Chi eravate quando il Pocho vi ha rubato il cuore?

C'è Lavezzi a ricordarci quanti anni avesse ognuno di noi mentre ci rapiva il cuore e lo sguardo nell'ingenuo tentativo di seguirlo dalla tv o allo stadio. Aveva i capelli lunghi quando arrivò senza che nessuno se ne accorgesse, divenne uomo (ma sul serio...) con pizzetto sobrio e un'eleganza mai più smarrita quando scelse di andar via. Sono stati cinque anni irripetibili, hanno segnato le nostre vite, di sicuro anche la sua, era quasi goffo in principio ed è stato così bello, poi, poter ammirarne quel talento spettinato dal disordine del suo calcio. Lo chiamavano el Pocho, passò inosservato all'esordio col Cagliari, si ribellò a Udine dribblando anche quei ciuffi d'erba che aveva lui stesso strappato al campo.

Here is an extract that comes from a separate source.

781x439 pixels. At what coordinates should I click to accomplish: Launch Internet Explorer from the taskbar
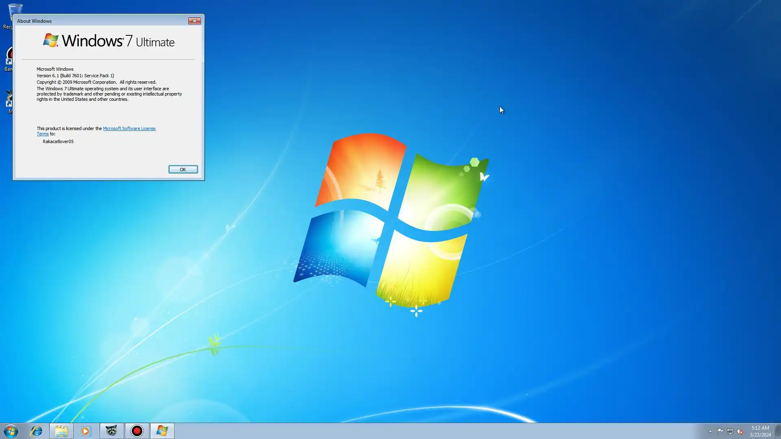37,431
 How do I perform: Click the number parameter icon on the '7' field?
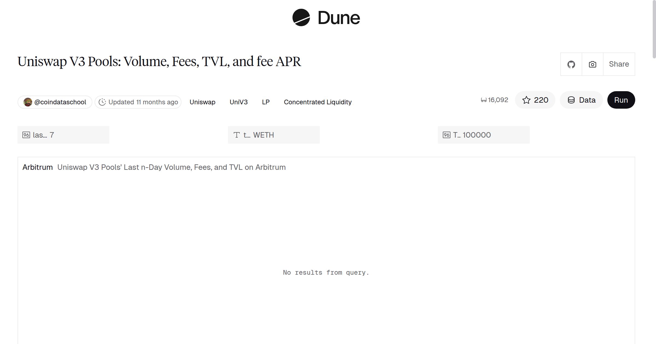[x=27, y=135]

Da allora è stato amore, per molti è durato troppo poco o forse è stato meglio così, più giusto separarsi al momento opportuno, senza rischiare d'abituarsi alla sua presenza.
Lavezzi è custodito nei ricordi che il tempo ha congelato, è nei gol sparsi sottratti alla memoria, in quelle serpentine che mancheranno anche domani, nella sua furba timidezza alla quale nessuno ha mai realmente creduto. Lavezzi, el Pocho, ci ricorda chi eravamo, è stato un colpo di fulmine ma poi anche amore eterno. Ora che il calcio (giocato) non gli apparterrà più è doveroso dirgli grazie. Lo fanno i piccoli divenuti grandi ma anche gli adulti tornati con lui bambini. La magia del calcio.